#### [Raw records]
>> start

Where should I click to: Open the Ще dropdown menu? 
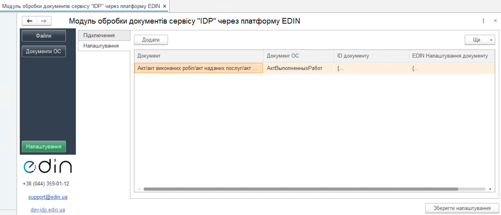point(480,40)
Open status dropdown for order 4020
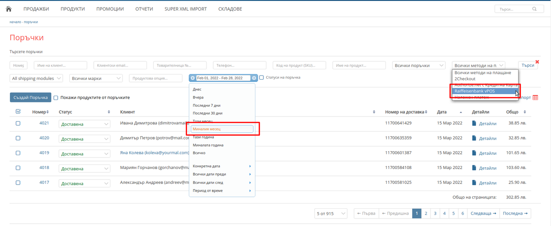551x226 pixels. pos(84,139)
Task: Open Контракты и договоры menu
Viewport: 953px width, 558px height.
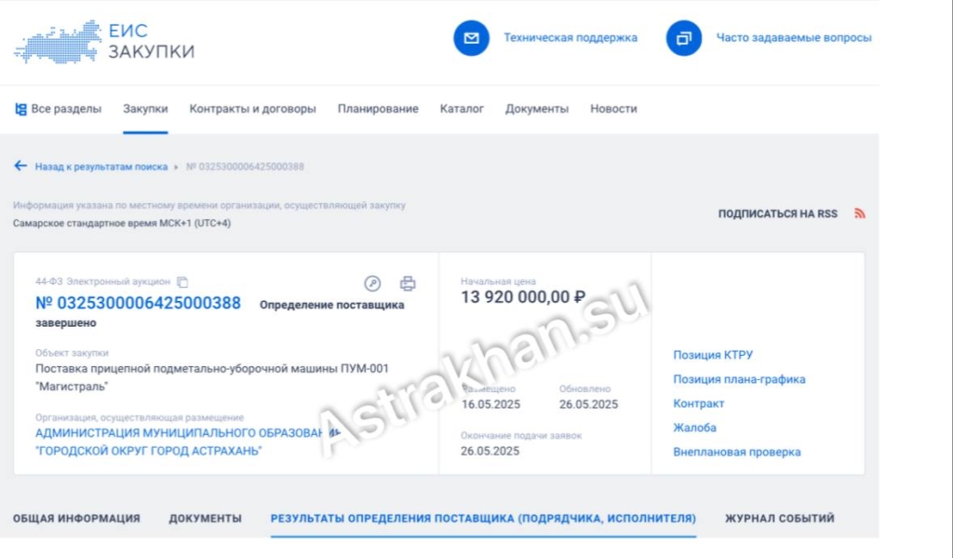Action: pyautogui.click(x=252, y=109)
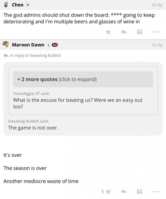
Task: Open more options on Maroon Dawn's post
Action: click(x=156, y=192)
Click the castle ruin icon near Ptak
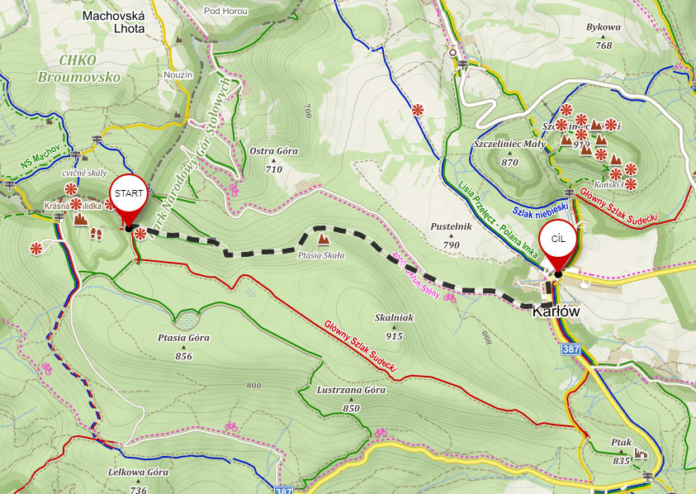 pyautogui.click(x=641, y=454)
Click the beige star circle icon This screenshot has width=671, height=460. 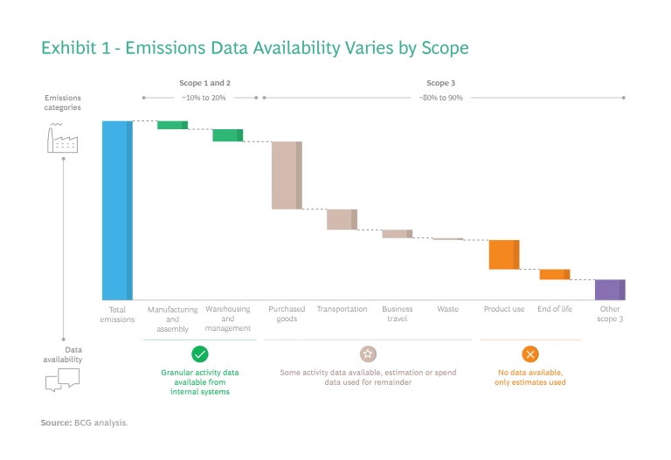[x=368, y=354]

>> end
>> start

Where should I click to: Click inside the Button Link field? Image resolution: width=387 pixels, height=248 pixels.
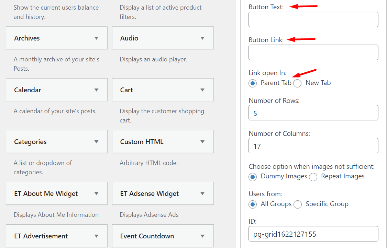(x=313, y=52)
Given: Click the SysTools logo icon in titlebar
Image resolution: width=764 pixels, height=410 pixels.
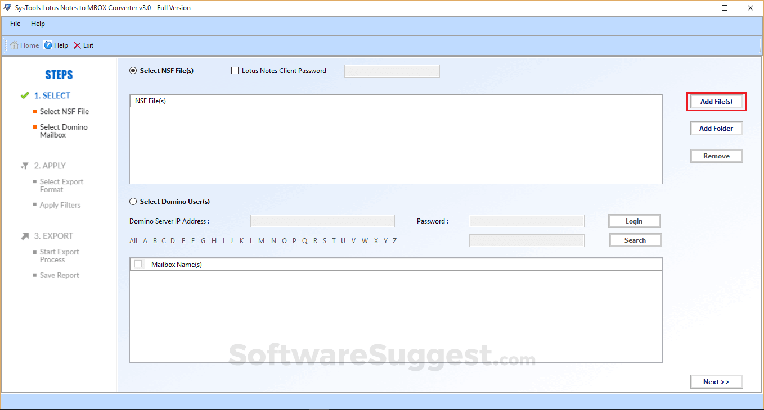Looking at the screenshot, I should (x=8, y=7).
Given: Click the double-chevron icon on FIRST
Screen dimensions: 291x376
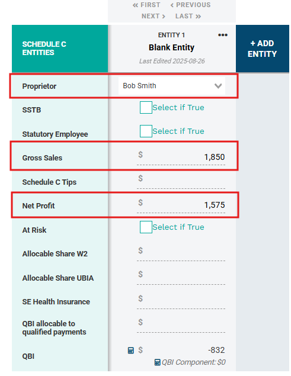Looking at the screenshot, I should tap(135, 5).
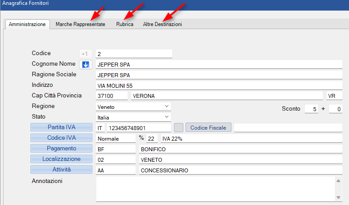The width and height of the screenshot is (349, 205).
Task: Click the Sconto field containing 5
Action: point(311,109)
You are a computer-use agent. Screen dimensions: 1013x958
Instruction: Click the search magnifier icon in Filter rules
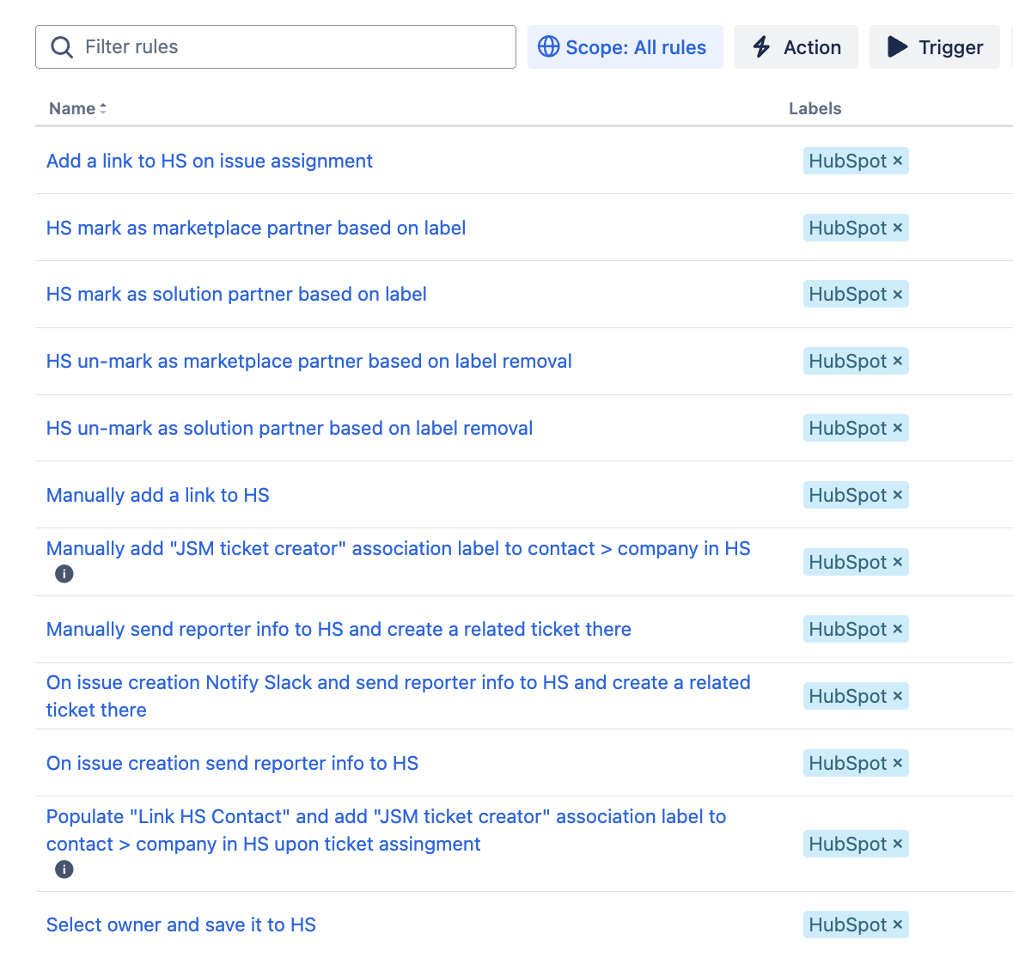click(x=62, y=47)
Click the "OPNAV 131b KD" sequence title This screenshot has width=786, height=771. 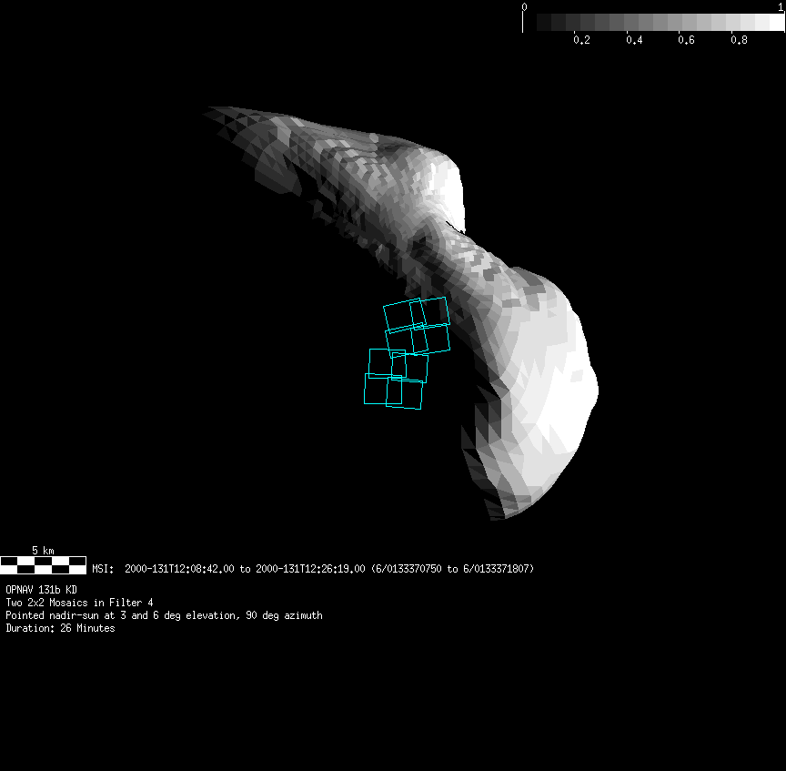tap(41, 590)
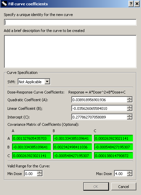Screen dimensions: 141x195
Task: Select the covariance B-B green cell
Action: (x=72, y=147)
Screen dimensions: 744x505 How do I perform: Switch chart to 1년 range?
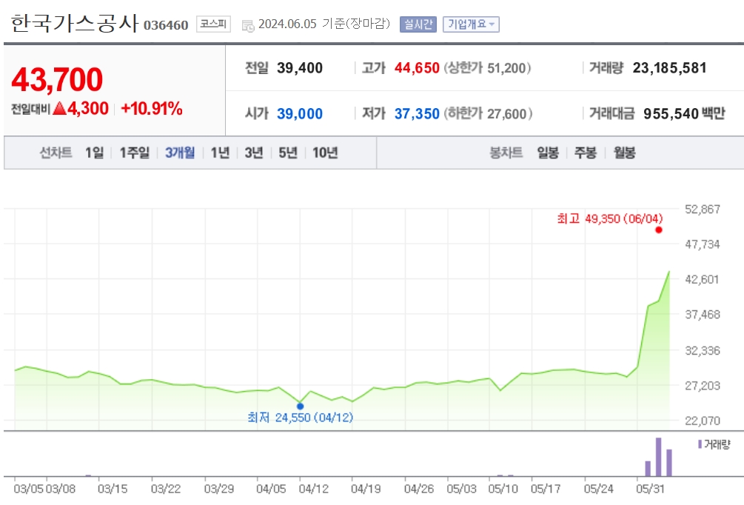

>> end
>> start

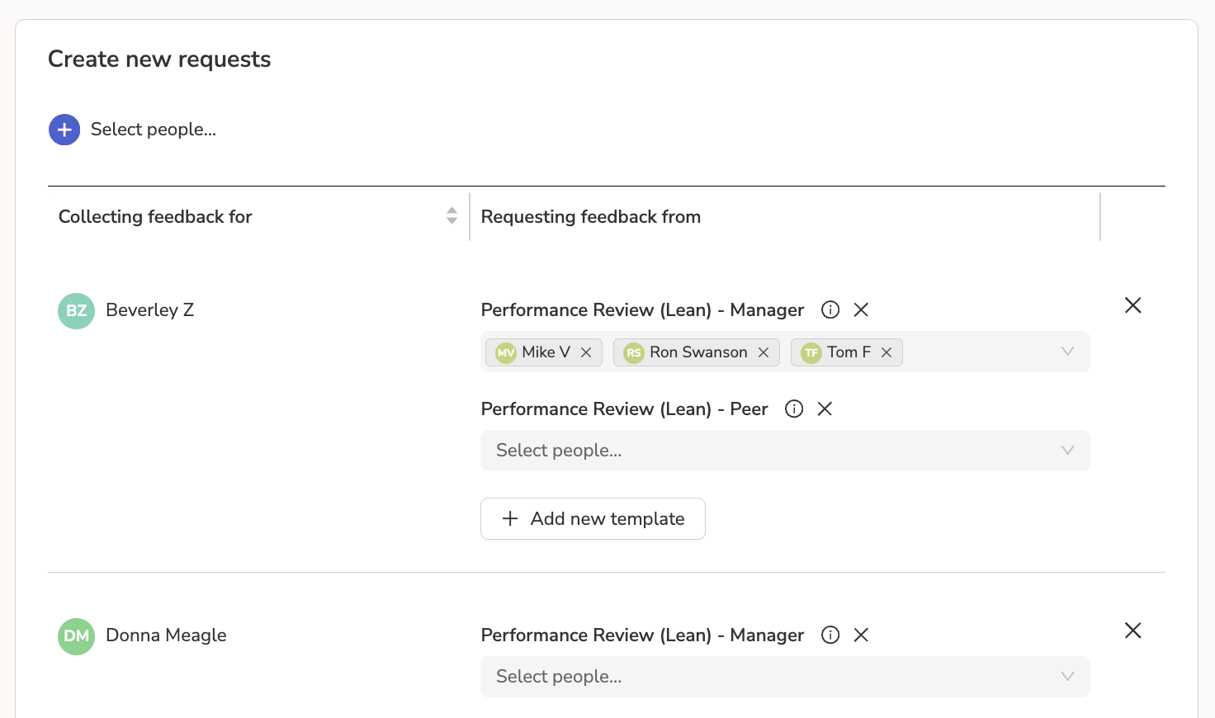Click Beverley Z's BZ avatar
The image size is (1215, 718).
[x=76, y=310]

>> end

Please copy every line of the rows above that contains the string "field". Match case exactly.

Where should I click to: Click inside the Button Link field? Image resolution: width=387 pixels, height=248 pixels.
Task: Click the Sconto field containing 5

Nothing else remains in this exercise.